Analog can also be limited in terms of precision, and whilst this can be improved by increasing the components’ dynamic range, noise limitations can require higher voltages, and hence higher energy consumption, thus negating the core strength of this approach versus the digital alternatives.

Another consideration is size; by putting all the weights in the crossbars, this can result in a larger chip size compared to the von Neumann approach of fetching the ANN weights as needed.
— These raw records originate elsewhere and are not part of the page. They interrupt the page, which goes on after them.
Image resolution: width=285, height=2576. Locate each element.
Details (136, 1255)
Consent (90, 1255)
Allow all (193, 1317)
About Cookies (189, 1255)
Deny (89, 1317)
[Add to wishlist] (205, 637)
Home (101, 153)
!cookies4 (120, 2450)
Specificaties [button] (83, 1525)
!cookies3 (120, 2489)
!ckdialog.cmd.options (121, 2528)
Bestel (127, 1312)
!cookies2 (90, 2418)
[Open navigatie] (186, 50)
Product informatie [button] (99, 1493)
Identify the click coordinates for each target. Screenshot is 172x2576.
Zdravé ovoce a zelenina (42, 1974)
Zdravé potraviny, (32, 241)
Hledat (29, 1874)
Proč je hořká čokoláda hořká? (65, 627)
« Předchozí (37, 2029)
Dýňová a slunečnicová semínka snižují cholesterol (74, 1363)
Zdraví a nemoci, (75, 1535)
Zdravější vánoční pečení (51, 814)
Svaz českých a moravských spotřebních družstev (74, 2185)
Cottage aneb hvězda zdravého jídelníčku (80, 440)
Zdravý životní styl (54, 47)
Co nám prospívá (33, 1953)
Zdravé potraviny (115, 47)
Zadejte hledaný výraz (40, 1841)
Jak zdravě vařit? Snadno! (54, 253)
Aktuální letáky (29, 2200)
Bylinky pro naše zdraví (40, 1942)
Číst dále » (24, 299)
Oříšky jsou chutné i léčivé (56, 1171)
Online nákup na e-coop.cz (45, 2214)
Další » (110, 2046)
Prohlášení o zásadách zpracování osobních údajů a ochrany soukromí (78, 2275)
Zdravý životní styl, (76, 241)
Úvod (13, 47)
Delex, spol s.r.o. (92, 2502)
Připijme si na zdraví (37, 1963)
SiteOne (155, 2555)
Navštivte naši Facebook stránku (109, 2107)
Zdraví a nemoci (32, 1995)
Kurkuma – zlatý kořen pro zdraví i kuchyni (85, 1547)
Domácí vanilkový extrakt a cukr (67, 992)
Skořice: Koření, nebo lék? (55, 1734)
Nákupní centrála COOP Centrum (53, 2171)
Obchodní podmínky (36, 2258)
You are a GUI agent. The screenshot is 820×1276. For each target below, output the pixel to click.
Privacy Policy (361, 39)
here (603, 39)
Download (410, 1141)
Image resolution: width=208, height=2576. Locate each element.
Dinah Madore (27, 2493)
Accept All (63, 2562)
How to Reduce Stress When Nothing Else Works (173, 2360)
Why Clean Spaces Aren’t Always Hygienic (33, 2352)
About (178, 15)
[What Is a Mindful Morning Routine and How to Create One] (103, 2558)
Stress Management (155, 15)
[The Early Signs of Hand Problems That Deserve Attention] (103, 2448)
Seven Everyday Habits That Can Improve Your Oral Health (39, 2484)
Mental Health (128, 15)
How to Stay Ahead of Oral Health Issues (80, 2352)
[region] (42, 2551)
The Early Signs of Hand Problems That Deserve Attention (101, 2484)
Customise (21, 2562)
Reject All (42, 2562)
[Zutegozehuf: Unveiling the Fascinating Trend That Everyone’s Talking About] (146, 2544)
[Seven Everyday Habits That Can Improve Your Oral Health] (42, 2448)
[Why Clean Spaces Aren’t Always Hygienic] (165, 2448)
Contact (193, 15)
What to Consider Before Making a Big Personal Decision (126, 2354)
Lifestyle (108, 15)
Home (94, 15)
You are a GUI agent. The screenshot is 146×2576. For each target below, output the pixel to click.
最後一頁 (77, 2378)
It can also suffer from issues of reliability when scaling to larger systems, and poor area utilisation if the fixed memory array is larger than needed for a given ANN.

Some applications may also require interfacing with digital logic, hence requiring analog/digital conversion which will introduce latency, additional energy consumption, and potentially noise in the ADC/DAC process.

In summary, whilst analog approaches offer advantages in energy efficiency and being able to pre-load ANN models for edge deployment, they also present a number of challenges related to precision, integration, and design complexity that put them, for now, at a disadvantage to their digital equivalents.

Takeaways

As ANN models increase in size, and especially in the case of LLMs with billions of parameters, the energy and performance cost of shuttling data to and from the processing units within the classical von Neumann architecture will become an ever-increasing issue.

Storing the data closer to the processing units is one approach, with the memory elements and processing units ideally being brought together in novel architectures such as in-memory compute.

However, as noted in a previous article on neuromorphic computing, the tight integration of memory and compute might require the memory to be fabricated using the same expensive processes as the digital logic, and this can be 100x the cost of off-chip SRAM or DRAM used in conventional architectures.

And in the case of analog IMC, whilst these approaches show promise in dramatically reducing energy consumption, they also face a number of implementation challenges.

It’s therefore unlikely that in-memory compute solutions will outperform GPUs and ANN accelerators at large scale in data centres.

They are though much better suited to edge applications, such as computer vision, sensing, and robotics where their realtime capabilities are mission critical (Hailo, Syntiant), or in resource-constrained devices such as wearables (Synthara), or more generally for use across a range of edge AI applications in automotive, logistics and IoT (MemryX).

With the race to bring AI applications to the edge this is a vibrant space, and one that’s ripe for startup innovation.